YOUR INSTRUCTIONS ▸
Within the listing, each line that has the string "resolution" should be copied.

DATA TO EXAMINE ▸
↓
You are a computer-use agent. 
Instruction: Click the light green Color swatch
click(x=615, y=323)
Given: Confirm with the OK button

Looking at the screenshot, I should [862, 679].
↑
↓
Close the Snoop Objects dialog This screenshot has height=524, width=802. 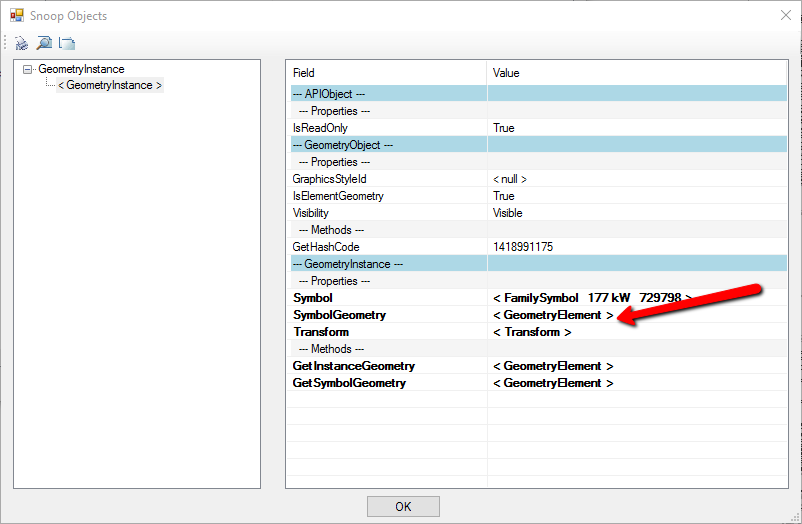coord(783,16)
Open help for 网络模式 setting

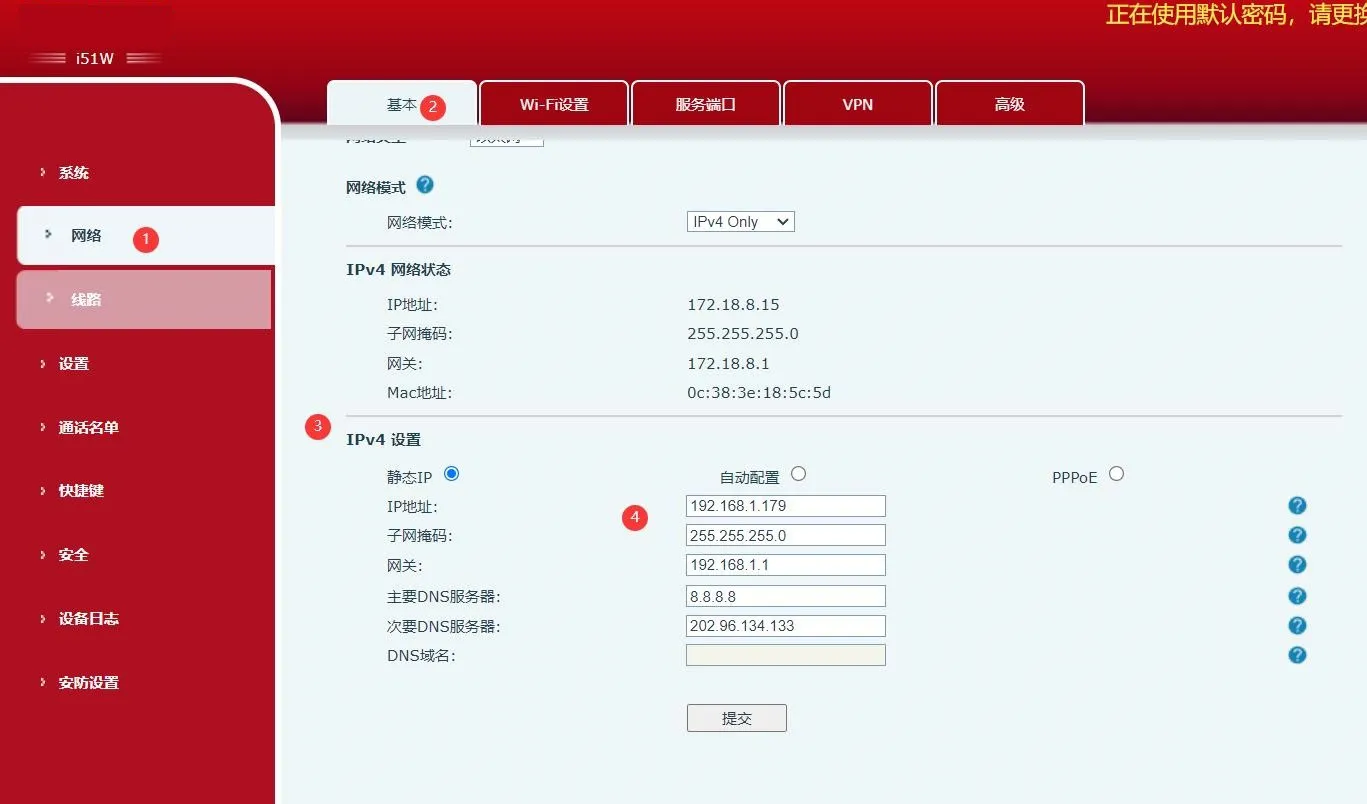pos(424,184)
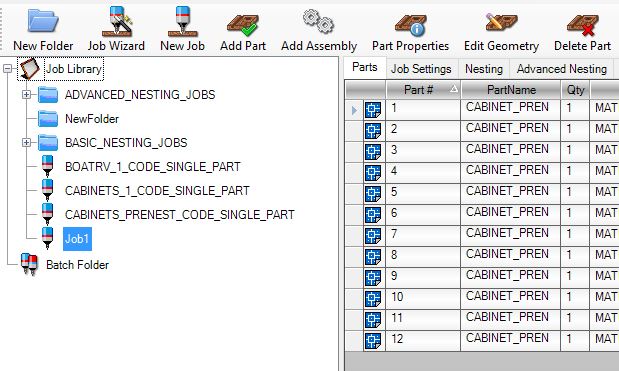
↑
↓
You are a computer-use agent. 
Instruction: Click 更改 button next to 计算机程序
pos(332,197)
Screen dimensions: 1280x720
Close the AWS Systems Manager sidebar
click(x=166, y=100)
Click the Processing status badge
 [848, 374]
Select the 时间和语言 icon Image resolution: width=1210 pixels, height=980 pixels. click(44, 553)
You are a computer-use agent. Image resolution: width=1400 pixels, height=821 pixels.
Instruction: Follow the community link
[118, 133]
↑
EXERCISE SOLUTION ▸
Select the 时间和语言 icon Image resolution: width=1210 pixels, height=980 pixels. click(44, 553)
You are a computer-use agent. Image resolution: width=1400 pixels, height=821 pixels.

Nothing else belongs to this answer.